(Stored data)
⟨

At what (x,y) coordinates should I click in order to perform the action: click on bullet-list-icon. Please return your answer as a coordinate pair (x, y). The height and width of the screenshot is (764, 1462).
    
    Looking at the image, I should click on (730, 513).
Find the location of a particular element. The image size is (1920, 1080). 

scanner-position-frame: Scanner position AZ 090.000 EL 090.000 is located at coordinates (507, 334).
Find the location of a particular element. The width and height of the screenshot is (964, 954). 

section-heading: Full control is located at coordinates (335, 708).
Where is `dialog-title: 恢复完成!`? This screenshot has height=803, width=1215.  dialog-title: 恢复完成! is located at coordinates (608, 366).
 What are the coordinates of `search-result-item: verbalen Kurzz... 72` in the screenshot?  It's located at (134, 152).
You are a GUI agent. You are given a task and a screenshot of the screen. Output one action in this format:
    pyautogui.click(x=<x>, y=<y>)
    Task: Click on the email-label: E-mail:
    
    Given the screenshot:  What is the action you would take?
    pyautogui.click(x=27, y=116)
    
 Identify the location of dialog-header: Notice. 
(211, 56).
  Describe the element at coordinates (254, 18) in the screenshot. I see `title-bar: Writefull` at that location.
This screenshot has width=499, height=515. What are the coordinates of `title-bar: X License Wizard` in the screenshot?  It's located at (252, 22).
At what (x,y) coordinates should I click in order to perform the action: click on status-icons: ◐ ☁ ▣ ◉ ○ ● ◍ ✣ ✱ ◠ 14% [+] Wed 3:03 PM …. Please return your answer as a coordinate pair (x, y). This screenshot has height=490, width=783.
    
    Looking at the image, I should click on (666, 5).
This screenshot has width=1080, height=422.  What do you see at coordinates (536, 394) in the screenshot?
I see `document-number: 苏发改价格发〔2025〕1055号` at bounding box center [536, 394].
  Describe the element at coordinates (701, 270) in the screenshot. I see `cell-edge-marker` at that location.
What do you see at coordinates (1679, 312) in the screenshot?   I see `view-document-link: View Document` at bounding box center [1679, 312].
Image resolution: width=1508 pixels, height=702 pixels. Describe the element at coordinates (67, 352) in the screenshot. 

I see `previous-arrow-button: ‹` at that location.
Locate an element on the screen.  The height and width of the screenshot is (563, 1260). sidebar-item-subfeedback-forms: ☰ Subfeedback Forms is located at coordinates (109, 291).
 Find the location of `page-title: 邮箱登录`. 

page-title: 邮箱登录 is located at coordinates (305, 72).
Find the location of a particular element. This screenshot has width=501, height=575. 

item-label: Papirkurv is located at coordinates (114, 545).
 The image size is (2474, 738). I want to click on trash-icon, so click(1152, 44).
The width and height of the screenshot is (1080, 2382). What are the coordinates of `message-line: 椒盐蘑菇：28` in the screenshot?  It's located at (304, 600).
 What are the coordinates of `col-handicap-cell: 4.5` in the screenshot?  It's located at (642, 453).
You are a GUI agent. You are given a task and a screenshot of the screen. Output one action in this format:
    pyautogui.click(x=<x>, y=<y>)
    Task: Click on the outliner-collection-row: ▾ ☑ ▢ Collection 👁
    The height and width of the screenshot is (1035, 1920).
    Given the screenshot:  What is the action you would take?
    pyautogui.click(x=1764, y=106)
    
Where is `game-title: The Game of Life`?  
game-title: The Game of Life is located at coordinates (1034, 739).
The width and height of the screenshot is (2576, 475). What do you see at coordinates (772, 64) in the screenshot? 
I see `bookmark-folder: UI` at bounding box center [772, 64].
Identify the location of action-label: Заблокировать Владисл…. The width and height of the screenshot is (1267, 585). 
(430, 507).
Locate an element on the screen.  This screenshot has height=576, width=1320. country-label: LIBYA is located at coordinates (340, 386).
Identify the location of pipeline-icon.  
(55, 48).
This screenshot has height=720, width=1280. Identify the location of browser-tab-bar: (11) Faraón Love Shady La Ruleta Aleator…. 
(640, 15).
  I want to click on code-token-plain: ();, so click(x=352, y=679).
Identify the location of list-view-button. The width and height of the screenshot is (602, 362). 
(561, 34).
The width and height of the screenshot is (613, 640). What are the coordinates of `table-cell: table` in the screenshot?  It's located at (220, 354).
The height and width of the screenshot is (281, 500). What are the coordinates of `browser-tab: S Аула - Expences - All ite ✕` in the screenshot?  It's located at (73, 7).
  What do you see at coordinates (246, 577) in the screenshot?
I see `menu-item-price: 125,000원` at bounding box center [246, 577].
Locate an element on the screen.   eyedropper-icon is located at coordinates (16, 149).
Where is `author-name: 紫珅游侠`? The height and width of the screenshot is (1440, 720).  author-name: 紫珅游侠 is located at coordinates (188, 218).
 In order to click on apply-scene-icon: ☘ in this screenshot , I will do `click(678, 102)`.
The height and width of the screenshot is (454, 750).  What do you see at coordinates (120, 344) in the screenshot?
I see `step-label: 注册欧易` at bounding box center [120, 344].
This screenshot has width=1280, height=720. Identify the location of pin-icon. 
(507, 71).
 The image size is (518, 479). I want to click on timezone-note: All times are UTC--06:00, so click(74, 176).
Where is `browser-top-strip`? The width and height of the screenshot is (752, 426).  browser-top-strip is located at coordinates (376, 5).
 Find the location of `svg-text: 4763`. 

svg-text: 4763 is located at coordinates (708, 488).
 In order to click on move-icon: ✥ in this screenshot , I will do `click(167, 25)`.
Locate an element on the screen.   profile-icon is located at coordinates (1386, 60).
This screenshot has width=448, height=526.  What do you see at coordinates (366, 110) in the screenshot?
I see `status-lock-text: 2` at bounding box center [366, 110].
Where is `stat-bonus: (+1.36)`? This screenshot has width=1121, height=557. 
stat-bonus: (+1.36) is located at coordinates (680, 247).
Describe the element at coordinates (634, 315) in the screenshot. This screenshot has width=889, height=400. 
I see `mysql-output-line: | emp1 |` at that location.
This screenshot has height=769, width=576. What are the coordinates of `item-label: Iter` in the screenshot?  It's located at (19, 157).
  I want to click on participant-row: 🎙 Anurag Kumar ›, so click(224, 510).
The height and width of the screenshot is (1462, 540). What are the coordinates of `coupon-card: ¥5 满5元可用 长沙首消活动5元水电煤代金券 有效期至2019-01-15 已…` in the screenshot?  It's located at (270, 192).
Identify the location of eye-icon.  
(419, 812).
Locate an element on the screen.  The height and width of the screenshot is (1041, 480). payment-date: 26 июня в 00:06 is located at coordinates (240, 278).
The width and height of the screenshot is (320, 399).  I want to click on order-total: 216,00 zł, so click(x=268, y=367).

⟩

**What this task involves**
Please copy out the entries from their very first line through the line containing "section-heading: Full control", both included, without changing anything.

**Answer to the exercise**
At what (x,y) coordinates should I click in order to perform the action: click on bullet-list-icon. Please return your answer as a coordinate pair (x, y). The height and width of the screenshot is (764, 1462).
    
    Looking at the image, I should click on (730, 513).
Find the location of a particular element. The image size is (1920, 1080). 

scanner-position-frame: Scanner position AZ 090.000 EL 090.000 is located at coordinates (507, 334).
Find the location of a particular element. The width and height of the screenshot is (964, 954). 

section-heading: Full control is located at coordinates (335, 708).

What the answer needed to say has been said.